Extract, exactly and without pictures, every line from the one that includes "The height and" through the final line of the material below.

◇ ◇ ◇

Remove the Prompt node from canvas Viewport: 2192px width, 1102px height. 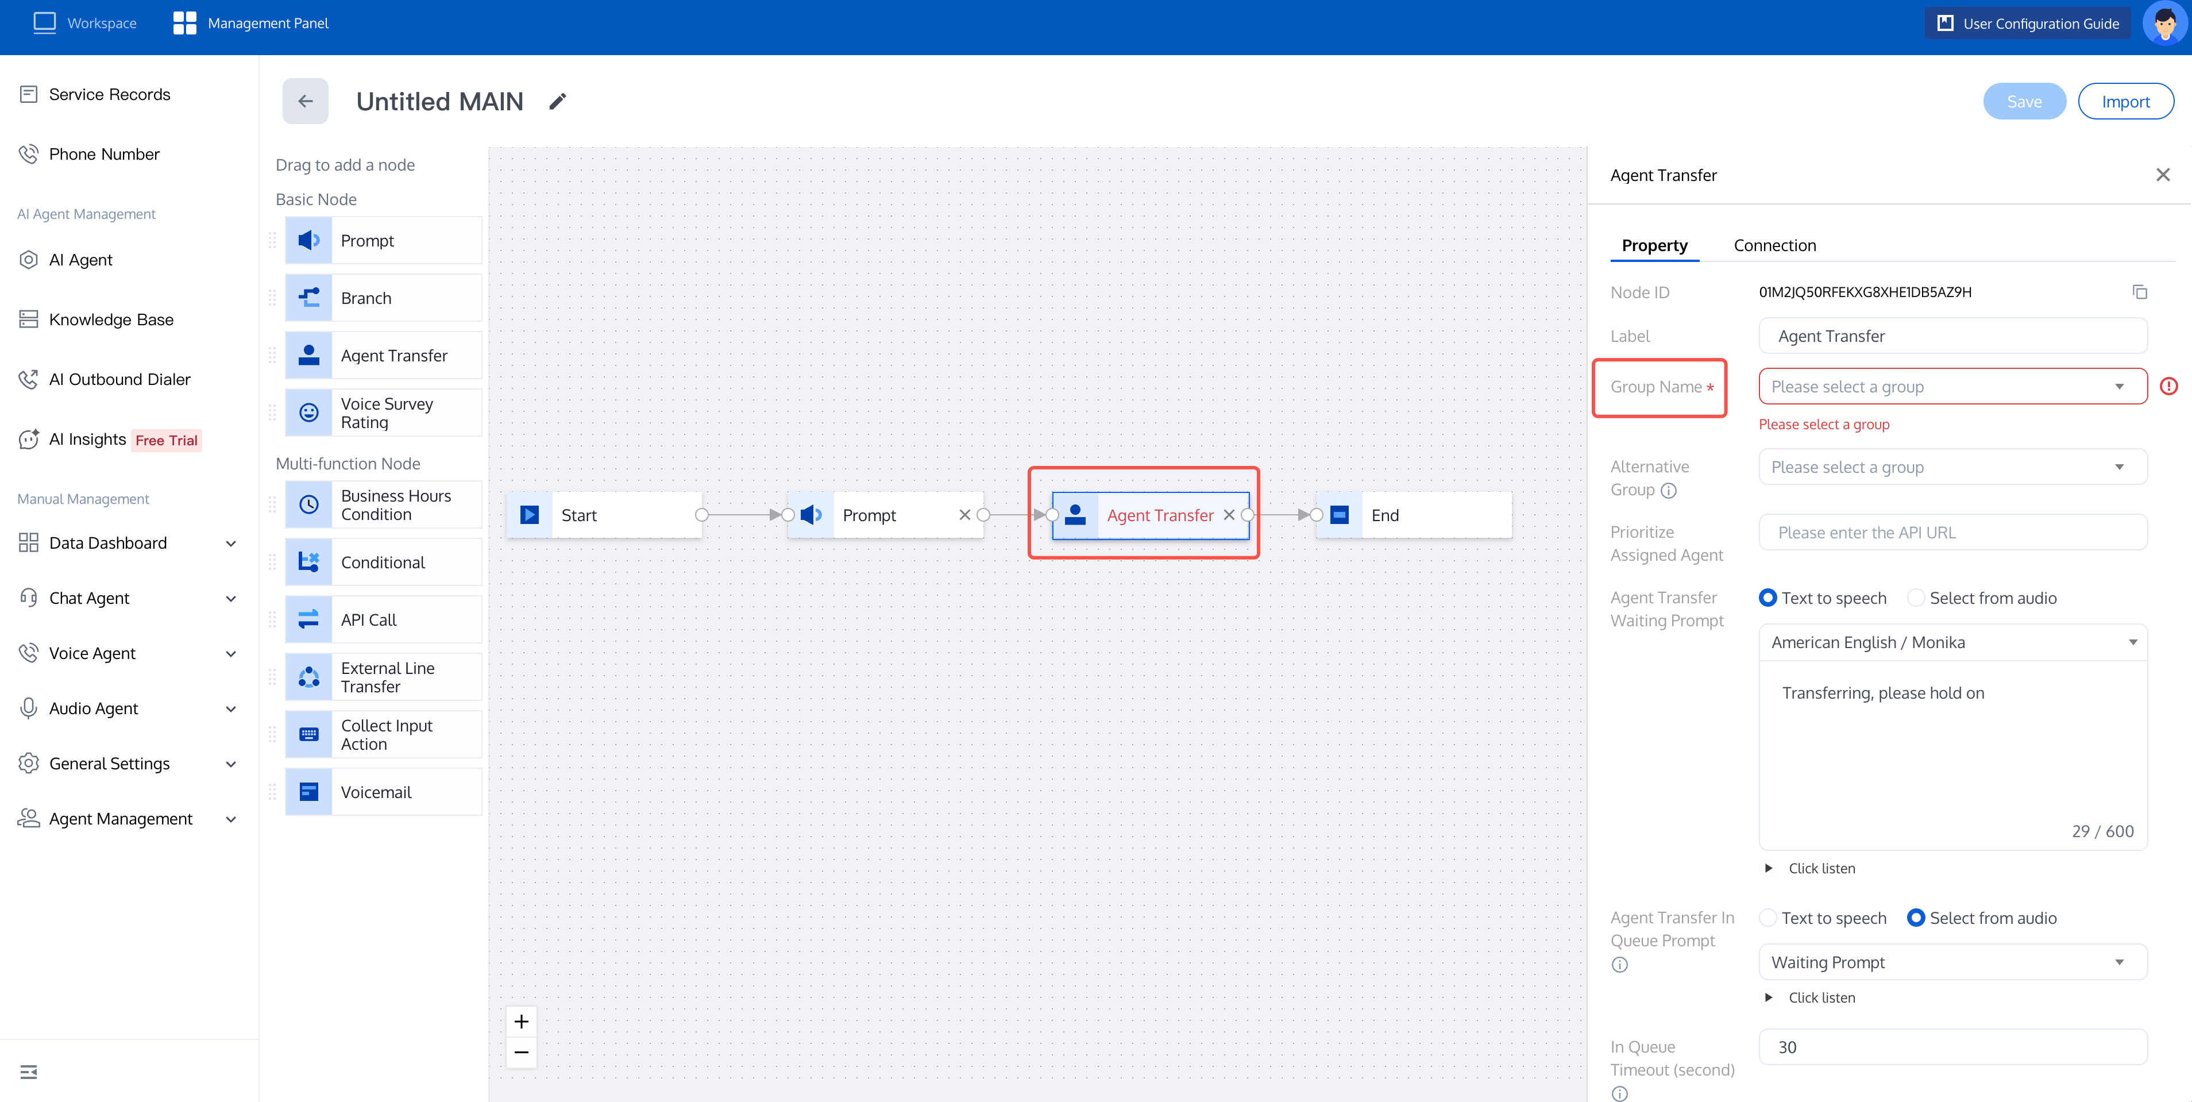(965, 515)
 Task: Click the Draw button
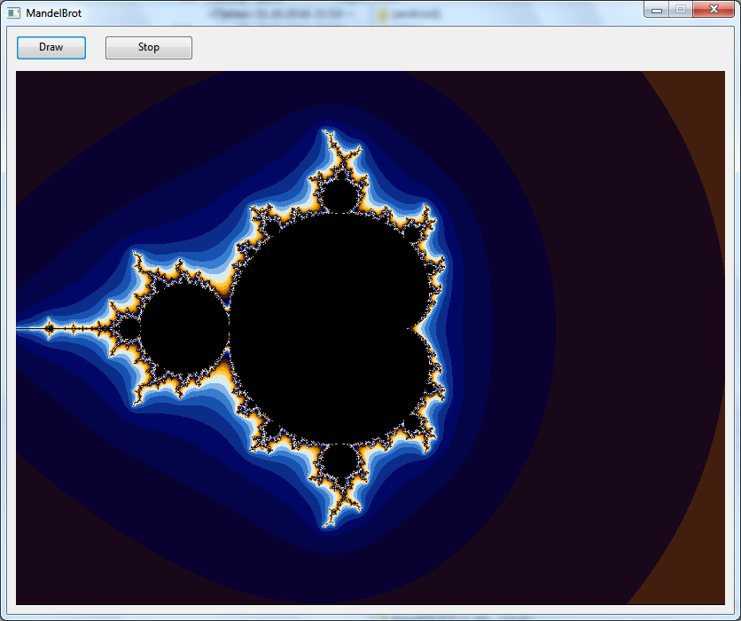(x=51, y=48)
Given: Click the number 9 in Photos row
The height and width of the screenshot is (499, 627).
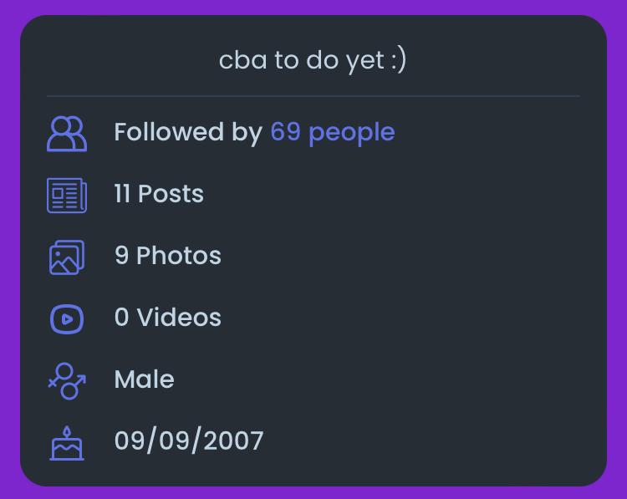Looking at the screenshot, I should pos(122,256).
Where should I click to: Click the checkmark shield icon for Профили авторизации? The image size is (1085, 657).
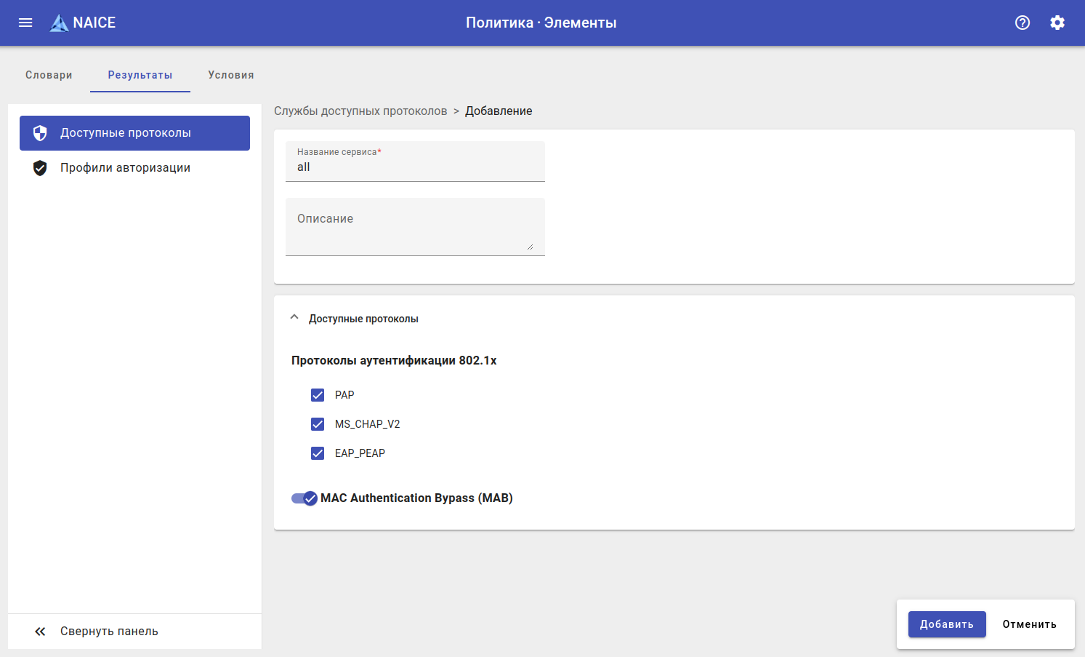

◇ ◇ ◇

- RESPONSE:
The height and width of the screenshot is (499, 627).
Looking at the screenshot, I should pos(122,256).
Where should I click to: Click the checkmark shield icon for Профили авторизации? The image size is (1085, 657).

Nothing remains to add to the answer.